ID | Name |
---|---|
T1496.001 | Compute Hijacking |
T1496.002 | Bandwidth Hijacking |
T1496.003 | SMS Pumping |
T1496.004 | Cloud Service Hijacking |
Adversaries may leverage the network bandwidth resources of co-opted systems to complete resource-intensive tasks, which may impact system and/or hosted service availability.
Adversaries may also use malware that leverages a system's network bandwidth as part of a botnet in order to facilitate Network Denial of Service campaigns and/or to seed malicious torrents.[1] Alternatively, they may engage in proxyjacking by selling use of the victims' network bandwidth and IP address to proxyware services.[2] Finally, they may engage in internet-wide scanning in order to identify additional targets for compromise.[3]
In addition to incurring potential financial costs or availability disruptions, this technique may cause reputational damage if a victim’s bandwidth is used for illegal activities.[2]
This type of attack technique cannot be easily mitigated with preventive controls since it is based on the abuse of system features.
ID | Data Source | Data Component | Detects |
---|---|---|---|
DS0017 | Command | Command Execution |
Monitor executed commands and arguments that may indicate common proxyware functionality. |
DS0022 | File | File Creation |
Monitor for common proxyware files on local systems that may indicate compromise and resource usage. |
DS0029 | Network Traffic | Network Connection Creation |
Monitor for newly constructed network connections that are sent or received by untrusted hosts.
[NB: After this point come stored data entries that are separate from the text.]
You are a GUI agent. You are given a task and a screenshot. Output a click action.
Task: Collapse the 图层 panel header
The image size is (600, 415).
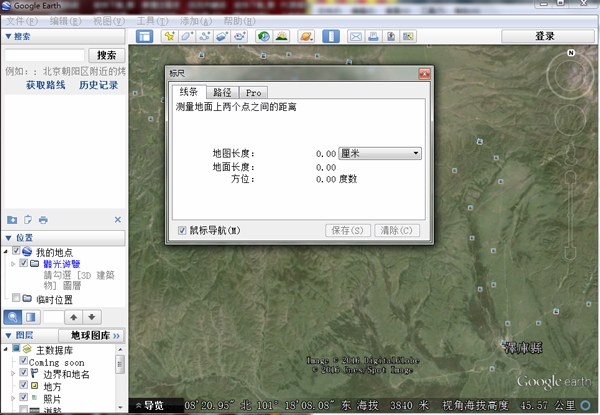pos(10,335)
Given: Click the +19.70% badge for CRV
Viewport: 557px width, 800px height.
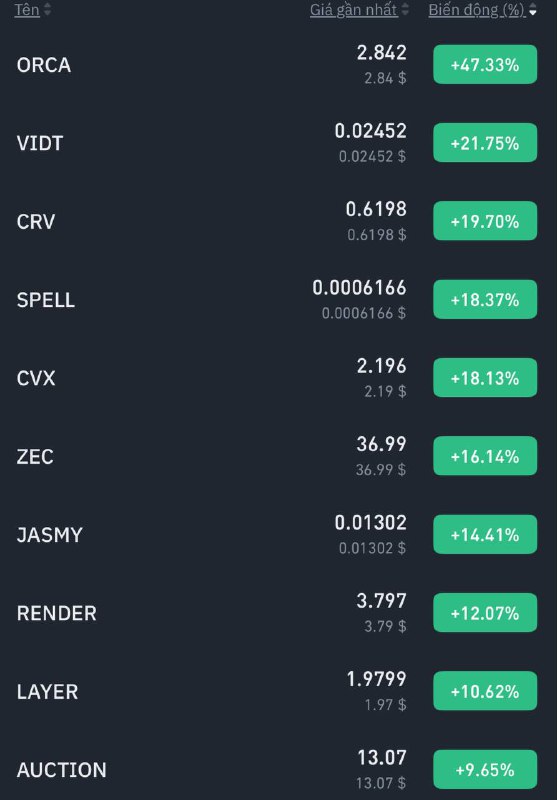Looking at the screenshot, I should pos(485,221).
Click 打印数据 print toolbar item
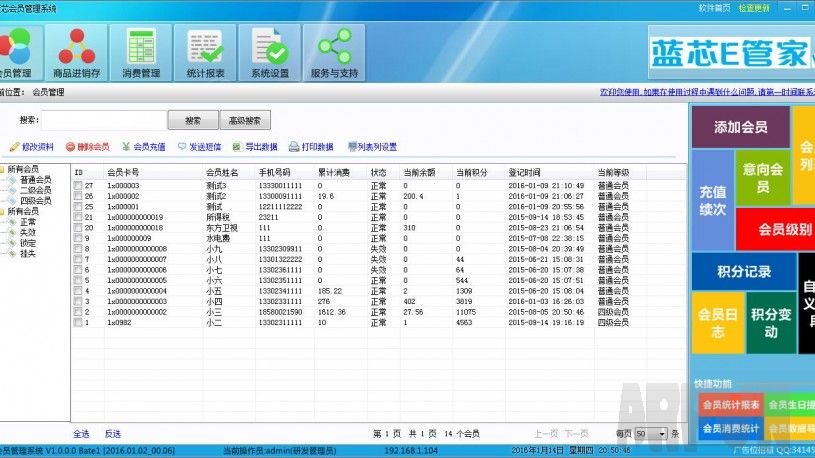Image resolution: width=815 pixels, height=458 pixels. pos(311,146)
Look for connections to/from strange ports. |
Network Traffic Content |
Monitor network traffic content for strange or unusual patterns. |
||
Network Traffic Flow |
Monitor network data for uncommon data flows. Processes utilizing the network that do not normally have network communication or have never been seen before are suspicious. |
||
DS0009 | Process | Process Creation |
Monitor for common proxyware software process names that may indicate compromise and resource usage. |